Needed from the entries below: every line that holds the word "pixels".
——————
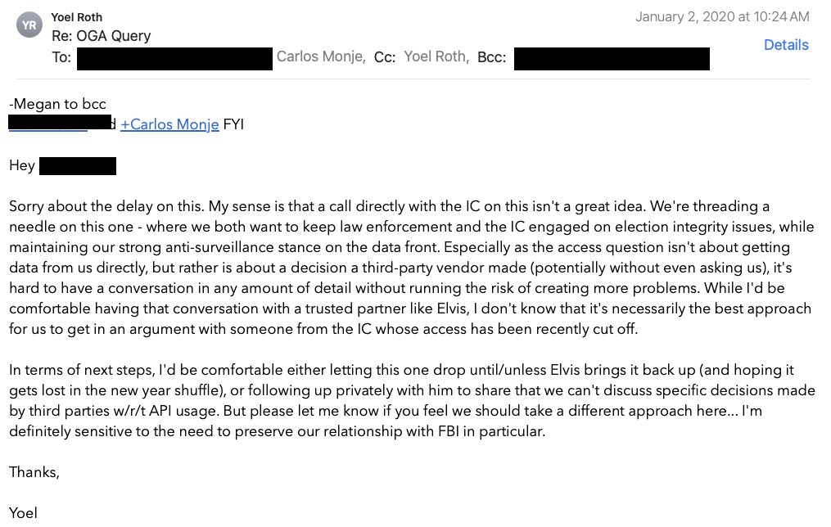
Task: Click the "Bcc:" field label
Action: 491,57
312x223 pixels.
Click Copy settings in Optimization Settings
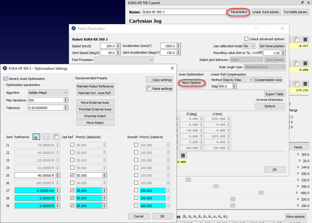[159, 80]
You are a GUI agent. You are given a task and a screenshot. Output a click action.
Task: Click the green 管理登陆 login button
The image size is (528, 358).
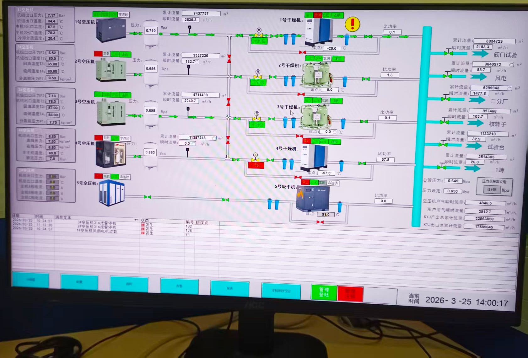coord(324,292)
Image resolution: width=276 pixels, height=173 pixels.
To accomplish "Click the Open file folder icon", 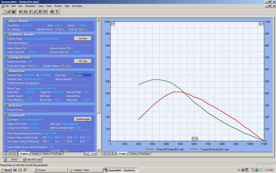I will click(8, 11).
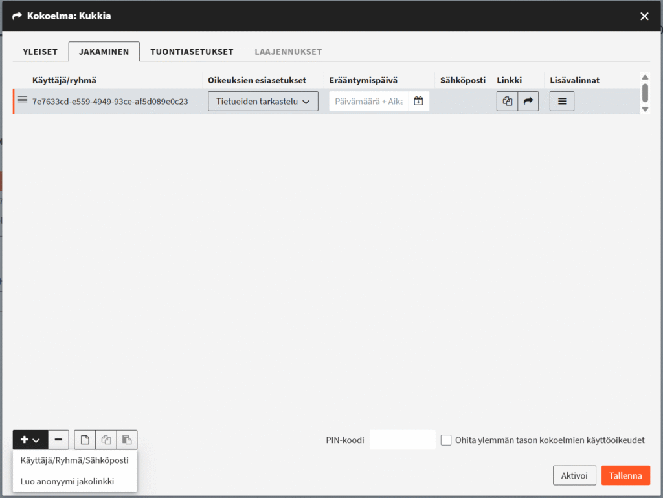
——————
• EXERCISE SOLUTION:
312x223 pixels.
Image resolution: width=276 pixels, height=173 pixels.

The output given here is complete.